Cinema - A marca de Frankenstein
*Edgar Vianna de Andrade - Atualizado em 17/08/2022 07:56
Consagrado pelo cinema como um monstro, Frankenstein é o nome do cientista que o criou. Mas ele pegou para o monstro: “Frankenstein”, “A noiva de Frankenstein”, “A volta de Frankenstein”, “O cachorro de Frankenstein” etc. O livro foi escrito pela pós-adolescente Mary Shelley no início do século XIX. Ela estava atemorizada com os rumos da ciência e procurava advertir o leitor quanto a esse perigo em seu romance gótico.

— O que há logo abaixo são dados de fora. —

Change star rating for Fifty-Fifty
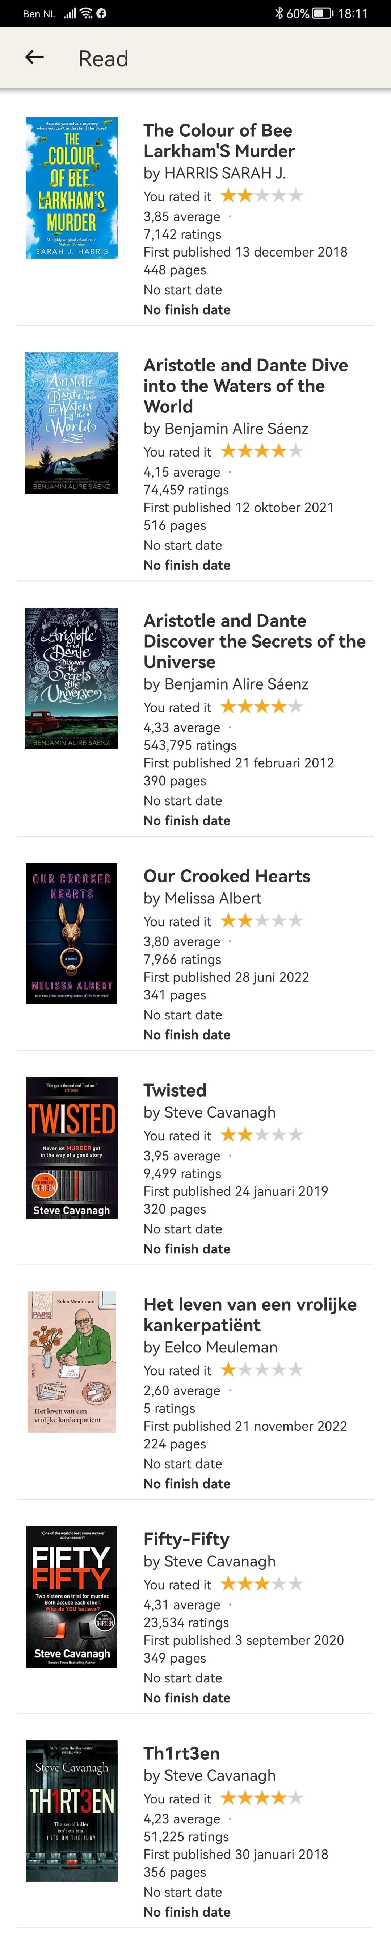The image size is (391, 1935). [x=261, y=1584]
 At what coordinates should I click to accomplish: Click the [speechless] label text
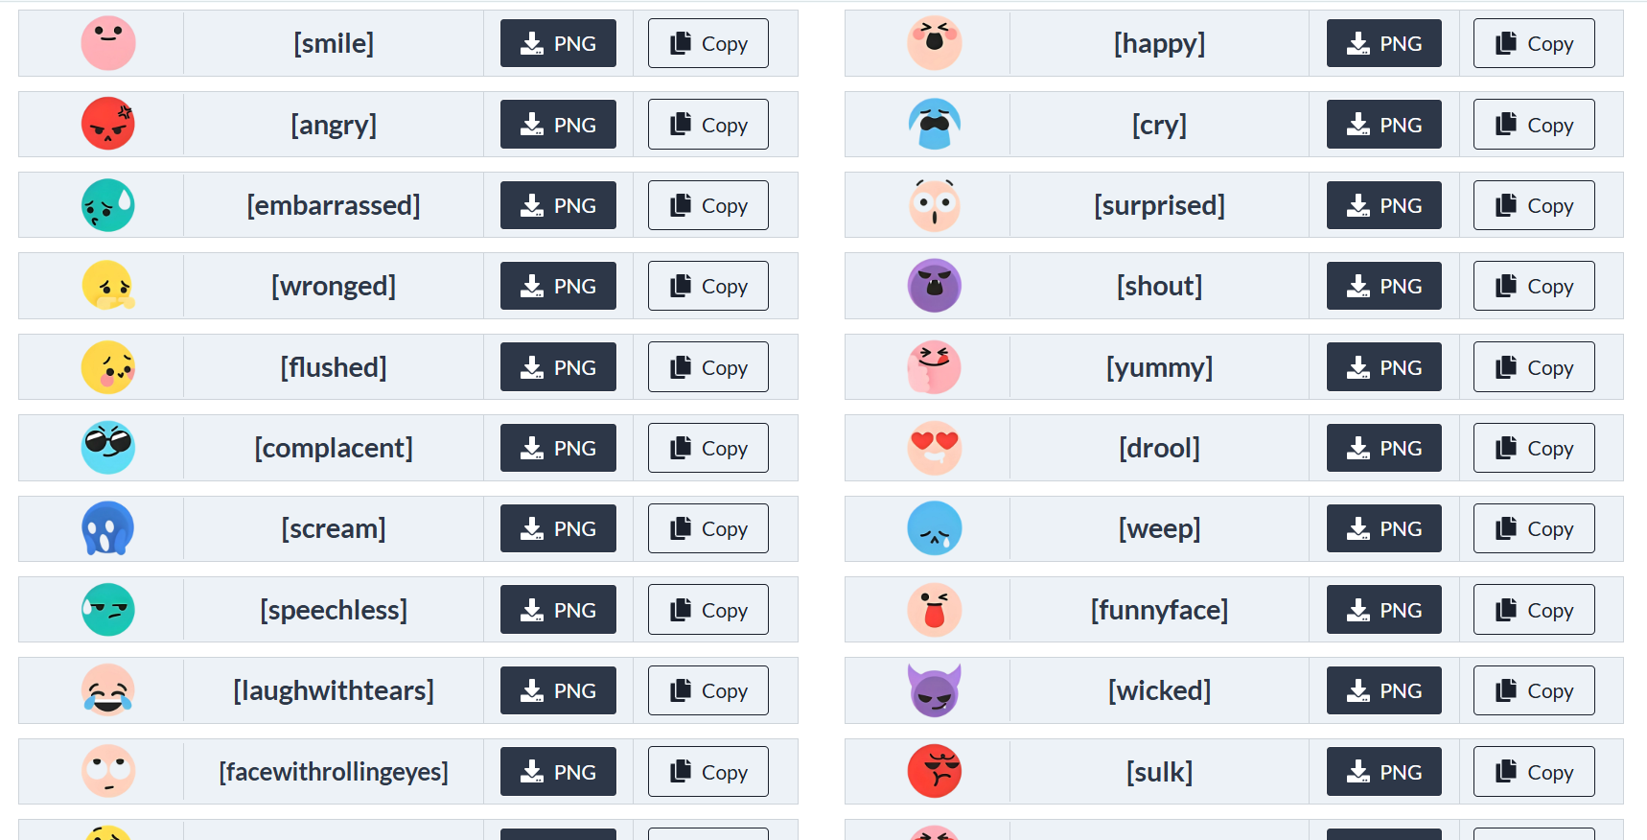click(x=334, y=610)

Shelley procura mostra que a ambição vaidosa e individualista, assim como a falta de controle ético sobre a ciência, representa grave risco para a humanidade. Frankenstein constrói uma criatura com pedaços de pessoas mortas animada pela eletricidade de raios. Ela se transforma num perigo para seu criador e outras pessoas. É este o espírito que anima o filme “O cérebro que não queria morrer”, dirigido por Joseph Green e lançado em 1962.
Um médico criativo gosta de fazer experiências não muito éticas. Seu pai o critica por isso. Como o Dr. Frankenstein, ele é genial, mas vaidoso e individualista. Sua casa de campo foi transformada num laboratório para experiências muito avançadas. Bons tempos aqueles em que, com apenas tubos de ensaio, retortas e algumas geringonças mais, era possível manter um laboratório sofisticado numa casa.
Alertado por uma das vítimas de suas experiências, o médico ruma para sua casa de campo a toda velocidade acompanhado por sua noiva. Ocorre um acidente, mas, em filme B, não há orçamento para simular um automóvel caindo por uma ribanceira e explodindo num incêndio. Tudo é sugerido. O médico rola, sem risco, por uma ribanceira. Simula-se um fogo não mostrado na tela. O médico salva alguma coisa do incêndio e a enrola no casaco. Chegando à sua casa de campo, fica-se sabendo que se trata da cabeça de sua noiva querida. Ela a reanima com eletricidade e fluidos diante do caseiro, também fruto de suas experiências. Trancado num quarto com porta reforçada, outra experiência sua soca porta e paredes, mas não aparece.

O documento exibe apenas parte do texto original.